Problems to solve –
1. In the passage about the forensic science commission, when was the charter for the National Commission on Forensic Science not renewed?
2. Rewrite the passage about the forensic science commission, starting with "Here’s yet more" and going on through "is not good.", with "researchers" replaced by "scholars".

Here’s yet more proof (as if we needed it) on just how dangerous Jeff Sessions is to the American justice system and to the rights of almost everyone in this country. In late April, under the Trump administration, the charter for the National Commission on Forensic Science was not renewed. This means that the independent commission group of researchers, lawyers, judges, crime lab technicians, scientists and law enforcement officers who worked on trying to reform the field of forensic science and expert testimony are no longer at work. The message: important things like trying to promote scientific validity and improving federal coordination of forensic science are a waste of time and resources in the Trump era. This administration seems to have an aversion to all things scientific. And just like their denial of climate change and facts, this is not good.
Evidence regularly presented in court rooms—such as bite-mark, hair, and lead bullet analysis—that for decades have been employed by prosecutors to convict and even execute defendants are actually incapable of definitively linking an individual to a crime. Other methods, including fingerprint analysis, are less rigorous and more subjective than experts—and popular culture—let on.

Data block –
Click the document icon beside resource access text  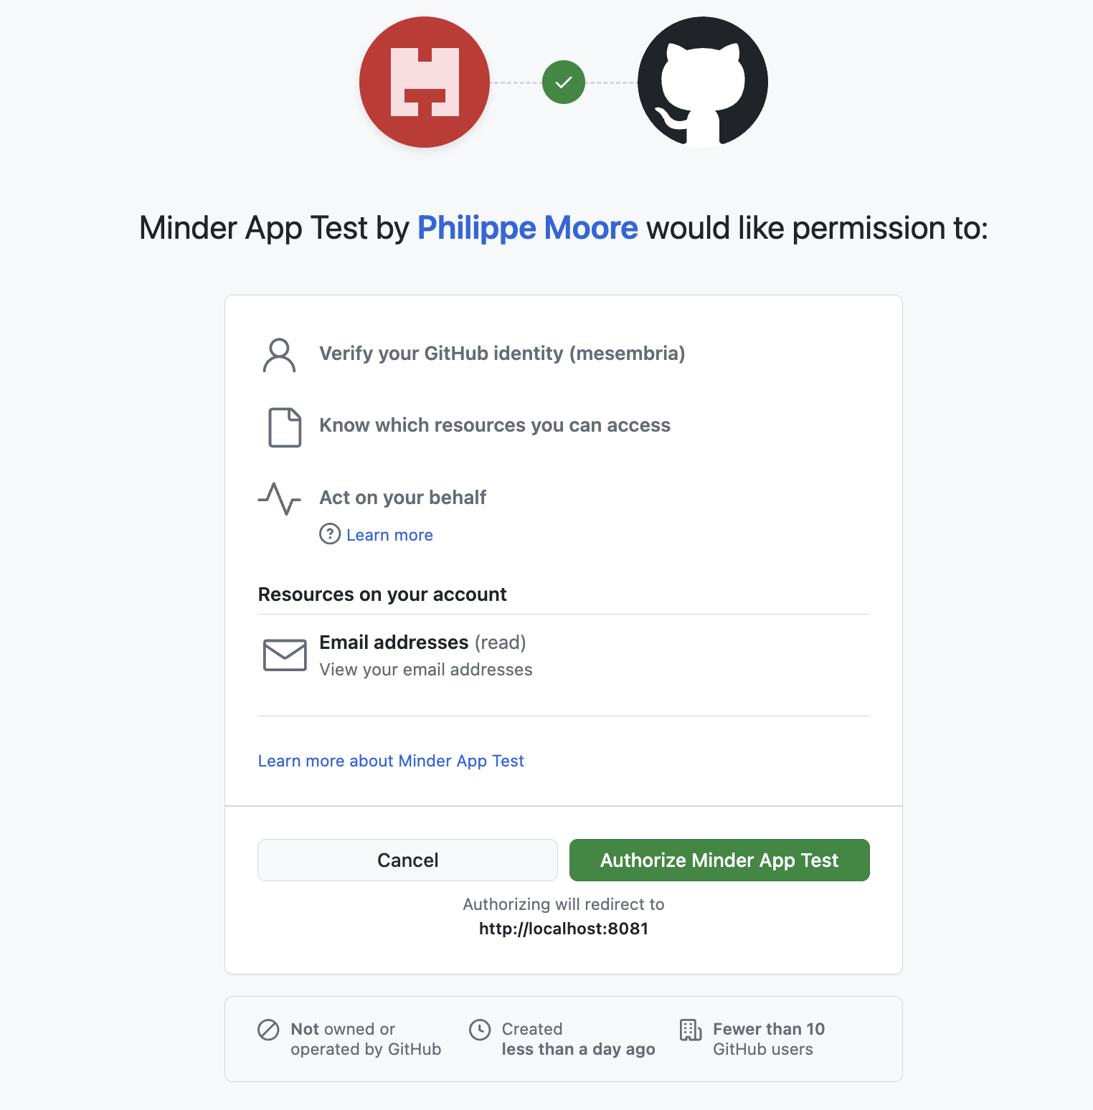[284, 427]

Answers to the exercises –
1. In late April, under the Trump administration.

2.
Here’s yet more proof (as if we needed it) on just how dangerous Jeff Sessions is to the American justice system and to the rights of almost everyone in this country. In late April, under the Trump administration, the charter for the National Commission on Forensic Science was not renewed. This means that the independent commission group of scholars, lawyers, judges, crime lab technicians, scientists and law enforcement officers who worked on trying to reform the field of forensic science and expert testimony are no longer at work. The message: important things like trying to promote scientific validity and improving federal coordination of forensic science are a waste of time and resources in the Trump era. This administration seems to have an aversion to all things scientific. And just like their denial of climate change and facts, this is not good.